First of all we have to talk about the vilification of patients. It is something that came up in one of the questions, the horror of being told by a physician or a consultant that one must be making it up. Unfortunately, this is a scenario that happens too frequently. I have been loth to talk too much about my personal situation but in view of the questions this morning, it is compelling that I say something. Two and a half years ago I attended a top hospital in Dublin with the two top neurologists. One turned to my husband and said, "I think you ought to consider a psychiatric evaluation for your wife". I sat in the wheelchair, having failed numerous neurological tests, yet what we were being told to do was to go the psychiatric route. What happens when a disease is vilified and is not given sanction? If I told somebody I had Parkinson's disease or if I said that to friends, family and community, there would be a collective "ah" and support would be given immediately. It is a disease and a name - warm and fuzzy - and lots of support is provided. When one says one has Lyme disease, one can hear the crickets twitter and people look at one. There is not the sense of "we know what to do, we know you have a disease for which nothing can be done, so we will surround you and take care you and one should not worry about a thing".

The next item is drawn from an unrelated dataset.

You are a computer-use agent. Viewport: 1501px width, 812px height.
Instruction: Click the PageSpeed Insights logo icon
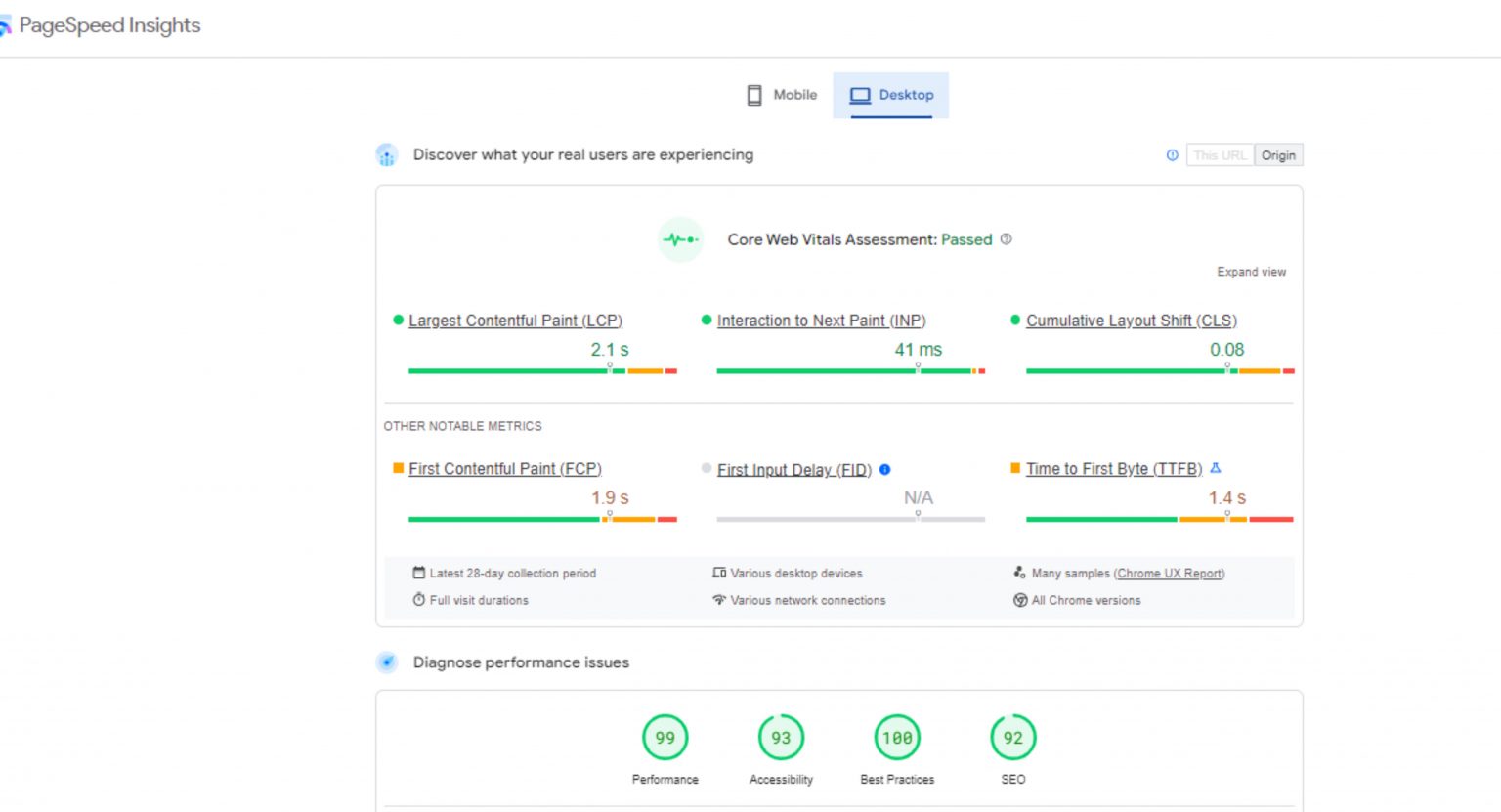click(x=8, y=25)
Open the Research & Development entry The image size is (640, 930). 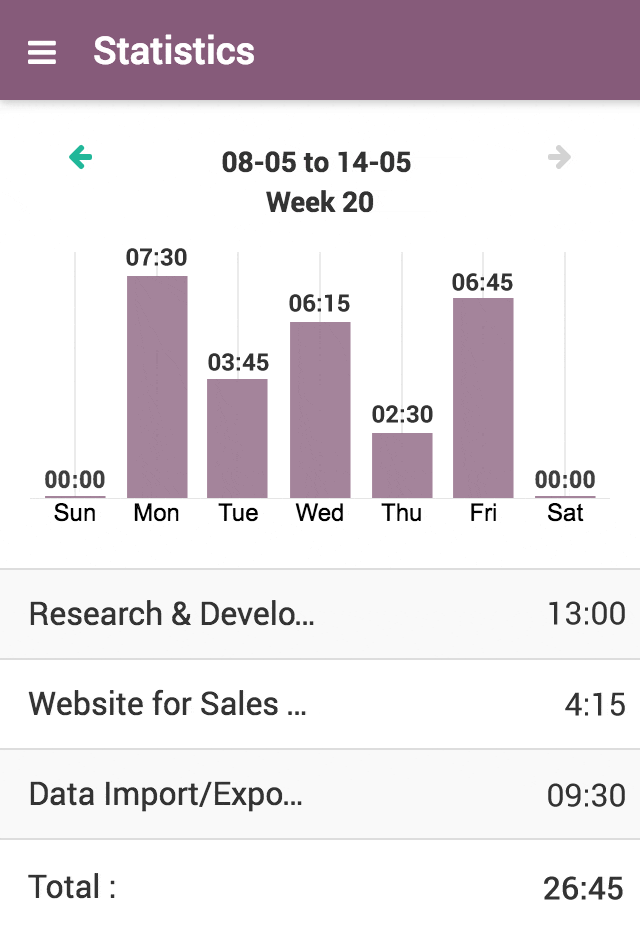320,614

Too often the situation for Lyme patients is that once they receive the diagnosis, and they have had to work very hard to do so, even their own families can reject. It is such a horrifying situation to know that one's own Government's health system and most of the doctors in it do not recognise the thing for which one is now being treated successfully. I would argue that whatever controversies there are with the idea of chronic Lyme disease or the diagnosis using the ELISA, we are three of thousands in this country with this disease. Without the treatment we have received I doubt that any of us would be able to lift our heads up to a microphone this morning. At least two of us have been in a wheelchair within recent years. We would welcome evidence based and peer reviewed work on this and surely that will come, but we are the canaries in the coalmine. As with H. pylori and as with ADHD, I take that point very seriously: do not shoot the messenger.

As far as a long-term illness scheme is concerned, I would love to hear about that. I know Senator Marie Moloney spoke about something similar in the Seanad debate in 2012. I am destitute financially as a result of this. I have spent well over €200,000. In terms of insurance coverage, Aviva was good enough to cover much of my testing in the initial phases of my treatment.

However, some of the treatment is so new that the substances and treatment could not be covered.